Crowley demonstrated by picking one up, tearing it open with his hands, biting off a mouthful, and discarding the rest in the trash.

My eyes bulged. That was a perfectly good bagel, I thought. Great,
in fact.

I followed suit by carefully selecting what I thought was the most blue-ribbon grade bagel in the bunch. But, instead of tossing most of it in the trash after one bite, I enjoyed it down to the last sprig of rosemary.

Great indeed.

As we left the kitchen, I gave one final glance to the fallen bagel that wasn’t worthy of Crowley’s time or appetite. Splayed open atop a mess of plastic wrap, latex gloves, and a slew of other kitchen-related garbage, I realized that despite my non-discriminatory palate, not all bagels are created equal.

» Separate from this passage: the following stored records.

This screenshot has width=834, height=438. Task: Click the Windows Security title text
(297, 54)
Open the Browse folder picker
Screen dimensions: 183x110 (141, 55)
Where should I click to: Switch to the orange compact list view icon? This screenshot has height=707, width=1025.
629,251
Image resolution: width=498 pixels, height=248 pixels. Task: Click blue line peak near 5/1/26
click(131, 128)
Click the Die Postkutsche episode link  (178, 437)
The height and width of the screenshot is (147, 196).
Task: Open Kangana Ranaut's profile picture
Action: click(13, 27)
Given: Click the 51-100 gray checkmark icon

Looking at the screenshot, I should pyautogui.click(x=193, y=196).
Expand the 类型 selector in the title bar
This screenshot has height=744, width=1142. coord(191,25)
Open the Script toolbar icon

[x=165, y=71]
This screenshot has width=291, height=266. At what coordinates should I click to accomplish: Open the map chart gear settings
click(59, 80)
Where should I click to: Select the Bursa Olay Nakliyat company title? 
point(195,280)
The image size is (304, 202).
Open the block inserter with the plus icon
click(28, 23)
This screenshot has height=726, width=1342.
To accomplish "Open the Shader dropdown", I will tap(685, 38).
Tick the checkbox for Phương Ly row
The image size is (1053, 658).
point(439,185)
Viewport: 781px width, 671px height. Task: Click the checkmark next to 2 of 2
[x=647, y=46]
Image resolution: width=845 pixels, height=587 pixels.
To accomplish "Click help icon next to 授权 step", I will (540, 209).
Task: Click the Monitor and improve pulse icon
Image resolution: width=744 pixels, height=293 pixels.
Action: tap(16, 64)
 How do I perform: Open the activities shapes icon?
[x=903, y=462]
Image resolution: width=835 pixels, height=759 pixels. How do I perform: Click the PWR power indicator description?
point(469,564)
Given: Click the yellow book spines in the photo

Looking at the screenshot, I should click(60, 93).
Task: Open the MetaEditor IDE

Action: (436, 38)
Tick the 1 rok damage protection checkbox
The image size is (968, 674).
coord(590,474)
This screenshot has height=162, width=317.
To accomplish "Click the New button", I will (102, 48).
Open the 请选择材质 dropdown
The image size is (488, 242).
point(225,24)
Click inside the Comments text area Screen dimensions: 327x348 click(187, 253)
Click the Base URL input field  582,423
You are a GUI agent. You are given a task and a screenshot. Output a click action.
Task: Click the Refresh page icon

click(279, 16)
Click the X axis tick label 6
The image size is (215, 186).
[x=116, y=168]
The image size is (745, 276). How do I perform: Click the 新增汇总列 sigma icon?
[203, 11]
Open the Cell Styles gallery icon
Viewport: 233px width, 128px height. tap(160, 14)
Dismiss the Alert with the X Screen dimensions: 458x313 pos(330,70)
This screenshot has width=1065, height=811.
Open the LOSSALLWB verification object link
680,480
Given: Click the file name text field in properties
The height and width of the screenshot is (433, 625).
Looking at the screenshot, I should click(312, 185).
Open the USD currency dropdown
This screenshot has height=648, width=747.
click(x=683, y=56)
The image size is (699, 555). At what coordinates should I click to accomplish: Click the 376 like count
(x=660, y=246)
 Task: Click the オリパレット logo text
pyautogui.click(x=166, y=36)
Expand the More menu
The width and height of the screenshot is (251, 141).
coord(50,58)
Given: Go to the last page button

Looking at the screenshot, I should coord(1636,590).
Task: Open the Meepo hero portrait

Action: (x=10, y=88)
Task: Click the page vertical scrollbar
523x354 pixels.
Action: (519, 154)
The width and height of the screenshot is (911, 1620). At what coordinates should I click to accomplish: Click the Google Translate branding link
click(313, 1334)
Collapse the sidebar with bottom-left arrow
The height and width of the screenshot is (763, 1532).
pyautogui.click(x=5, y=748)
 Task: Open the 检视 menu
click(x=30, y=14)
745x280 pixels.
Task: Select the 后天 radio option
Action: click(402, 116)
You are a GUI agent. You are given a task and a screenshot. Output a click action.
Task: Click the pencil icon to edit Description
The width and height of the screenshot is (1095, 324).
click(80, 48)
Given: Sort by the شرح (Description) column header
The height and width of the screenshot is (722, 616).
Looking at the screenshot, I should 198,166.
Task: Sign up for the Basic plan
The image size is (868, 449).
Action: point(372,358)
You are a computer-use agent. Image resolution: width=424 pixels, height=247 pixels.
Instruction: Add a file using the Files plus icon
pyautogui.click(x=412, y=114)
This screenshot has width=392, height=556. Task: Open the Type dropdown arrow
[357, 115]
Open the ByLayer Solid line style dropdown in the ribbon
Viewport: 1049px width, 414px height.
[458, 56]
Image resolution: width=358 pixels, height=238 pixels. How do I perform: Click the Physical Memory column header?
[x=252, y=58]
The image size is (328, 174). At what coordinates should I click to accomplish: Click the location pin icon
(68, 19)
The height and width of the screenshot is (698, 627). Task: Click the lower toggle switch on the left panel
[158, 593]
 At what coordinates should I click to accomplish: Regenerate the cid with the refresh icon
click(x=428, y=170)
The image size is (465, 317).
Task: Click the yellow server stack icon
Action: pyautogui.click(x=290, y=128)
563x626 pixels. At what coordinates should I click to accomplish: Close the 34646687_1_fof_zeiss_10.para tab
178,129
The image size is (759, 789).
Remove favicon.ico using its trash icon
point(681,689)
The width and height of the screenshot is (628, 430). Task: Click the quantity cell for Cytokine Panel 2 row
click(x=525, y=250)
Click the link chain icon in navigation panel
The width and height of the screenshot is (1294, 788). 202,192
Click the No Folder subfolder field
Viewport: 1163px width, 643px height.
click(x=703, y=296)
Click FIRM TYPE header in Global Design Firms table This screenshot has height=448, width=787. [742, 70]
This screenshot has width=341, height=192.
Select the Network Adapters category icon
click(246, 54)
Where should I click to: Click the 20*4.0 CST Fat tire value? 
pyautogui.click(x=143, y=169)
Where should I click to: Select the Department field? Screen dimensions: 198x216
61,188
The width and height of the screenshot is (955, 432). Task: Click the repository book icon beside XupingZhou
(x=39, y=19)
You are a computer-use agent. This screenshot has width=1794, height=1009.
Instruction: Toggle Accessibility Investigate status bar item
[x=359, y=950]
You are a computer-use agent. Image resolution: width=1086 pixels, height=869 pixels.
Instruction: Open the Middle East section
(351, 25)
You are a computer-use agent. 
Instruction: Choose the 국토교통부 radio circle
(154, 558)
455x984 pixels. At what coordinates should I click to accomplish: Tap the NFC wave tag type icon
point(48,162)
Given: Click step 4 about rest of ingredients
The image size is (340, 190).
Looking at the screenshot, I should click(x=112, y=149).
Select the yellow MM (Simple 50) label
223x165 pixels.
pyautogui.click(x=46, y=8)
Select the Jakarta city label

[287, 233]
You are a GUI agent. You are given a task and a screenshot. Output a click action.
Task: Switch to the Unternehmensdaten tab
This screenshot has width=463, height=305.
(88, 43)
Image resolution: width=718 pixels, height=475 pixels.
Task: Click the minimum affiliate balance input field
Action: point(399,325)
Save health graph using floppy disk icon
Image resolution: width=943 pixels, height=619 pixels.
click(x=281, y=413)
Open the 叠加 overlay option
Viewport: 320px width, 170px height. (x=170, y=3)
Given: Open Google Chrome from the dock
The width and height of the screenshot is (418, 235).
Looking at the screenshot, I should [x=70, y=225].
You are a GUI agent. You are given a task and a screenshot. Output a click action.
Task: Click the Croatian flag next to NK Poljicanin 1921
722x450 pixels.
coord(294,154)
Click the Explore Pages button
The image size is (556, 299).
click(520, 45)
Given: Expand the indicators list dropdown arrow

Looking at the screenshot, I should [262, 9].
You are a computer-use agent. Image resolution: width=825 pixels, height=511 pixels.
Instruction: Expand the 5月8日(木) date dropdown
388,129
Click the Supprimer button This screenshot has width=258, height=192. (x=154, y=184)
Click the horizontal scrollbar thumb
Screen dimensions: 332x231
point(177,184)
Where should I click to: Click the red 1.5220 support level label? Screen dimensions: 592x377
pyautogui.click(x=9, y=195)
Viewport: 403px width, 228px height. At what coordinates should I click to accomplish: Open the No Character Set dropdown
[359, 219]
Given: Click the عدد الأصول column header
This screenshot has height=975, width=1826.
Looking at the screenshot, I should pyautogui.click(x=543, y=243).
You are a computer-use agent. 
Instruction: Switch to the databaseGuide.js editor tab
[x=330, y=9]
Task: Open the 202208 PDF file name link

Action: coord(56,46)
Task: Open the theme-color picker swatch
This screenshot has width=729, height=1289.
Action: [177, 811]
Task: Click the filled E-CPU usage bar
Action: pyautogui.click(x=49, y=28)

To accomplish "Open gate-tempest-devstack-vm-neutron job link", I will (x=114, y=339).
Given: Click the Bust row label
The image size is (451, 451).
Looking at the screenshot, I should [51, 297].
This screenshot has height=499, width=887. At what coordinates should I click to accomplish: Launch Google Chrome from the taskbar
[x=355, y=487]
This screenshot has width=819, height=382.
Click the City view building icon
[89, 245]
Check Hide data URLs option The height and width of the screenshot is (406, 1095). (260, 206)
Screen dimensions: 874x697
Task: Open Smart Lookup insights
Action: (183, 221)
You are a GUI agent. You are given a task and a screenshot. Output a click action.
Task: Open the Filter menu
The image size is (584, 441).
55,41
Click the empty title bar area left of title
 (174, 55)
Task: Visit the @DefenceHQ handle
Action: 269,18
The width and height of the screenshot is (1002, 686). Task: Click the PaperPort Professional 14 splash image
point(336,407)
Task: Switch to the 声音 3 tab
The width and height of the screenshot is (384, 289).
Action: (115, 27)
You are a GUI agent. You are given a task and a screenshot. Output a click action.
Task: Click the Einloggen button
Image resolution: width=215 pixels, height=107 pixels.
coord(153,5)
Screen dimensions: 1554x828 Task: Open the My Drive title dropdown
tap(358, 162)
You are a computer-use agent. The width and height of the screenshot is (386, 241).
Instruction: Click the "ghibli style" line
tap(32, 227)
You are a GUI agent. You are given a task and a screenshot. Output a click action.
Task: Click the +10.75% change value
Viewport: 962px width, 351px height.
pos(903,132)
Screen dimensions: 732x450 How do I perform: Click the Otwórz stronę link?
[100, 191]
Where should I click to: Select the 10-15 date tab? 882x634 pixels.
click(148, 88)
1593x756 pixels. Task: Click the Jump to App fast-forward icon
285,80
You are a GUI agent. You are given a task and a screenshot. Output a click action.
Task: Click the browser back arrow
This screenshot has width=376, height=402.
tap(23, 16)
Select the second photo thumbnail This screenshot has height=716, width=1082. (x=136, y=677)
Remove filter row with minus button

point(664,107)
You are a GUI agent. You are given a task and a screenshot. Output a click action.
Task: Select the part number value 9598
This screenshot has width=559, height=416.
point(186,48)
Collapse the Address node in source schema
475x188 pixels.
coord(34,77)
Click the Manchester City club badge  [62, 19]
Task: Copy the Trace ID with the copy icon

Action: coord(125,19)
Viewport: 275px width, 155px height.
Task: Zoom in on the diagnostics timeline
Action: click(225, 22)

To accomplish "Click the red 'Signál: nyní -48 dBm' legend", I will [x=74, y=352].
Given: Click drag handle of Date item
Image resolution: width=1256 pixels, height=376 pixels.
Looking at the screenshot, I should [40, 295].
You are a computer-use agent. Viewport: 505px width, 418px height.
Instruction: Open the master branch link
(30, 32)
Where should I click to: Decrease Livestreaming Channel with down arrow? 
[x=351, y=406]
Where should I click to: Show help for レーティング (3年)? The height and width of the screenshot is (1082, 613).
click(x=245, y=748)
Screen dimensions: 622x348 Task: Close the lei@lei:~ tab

“[The perfect bagel for us] is a product that has been cold fermented for at least 24 hours and up to 3 days, has a nice, golden exterior crust with a nice textural difference between the exterior and the soft, chewy interior,” wrote Crowley. “[It’s] well seasoned and well seeded in order to provide both a great sandwich making bagel but also a great bagel on its own.”

Starting out, Lox will offer four bagels: everything, plain, seasalt and herb, and sesame. These pieces of bread can be dolled up with several different spreads and jellies. The breakfast bagel is egg and cheese, but can be made your way with bacon, sausage, pastrami, or avocado for an upcharge. The Lox bagel is ready to go at breakfast and/or lunch.There are rotating sides and salads for sale and breakfast sandwiches like pork and veggie. For the featured sandwich, just ask.

Photo by Brian Kaiser

I was wiping cream cheese from my cheek with the corner of my fried chicken skin bagel sandwich (cute, Regina, real cute) when Crowley came over to hand me the “perfect bagel.” Browned to perfection, bubbly, full of body. To me it looked like every single one of the bagels coming out of the Lox kitchen. But who am I to argue?

The Lox Bagel Shop is located at 772 N High St Suite 106 in the
Short North. It’s open 7:30am to 2 pm Monday-Friday and 8 am to 2 pm on the weekends or until it sells out.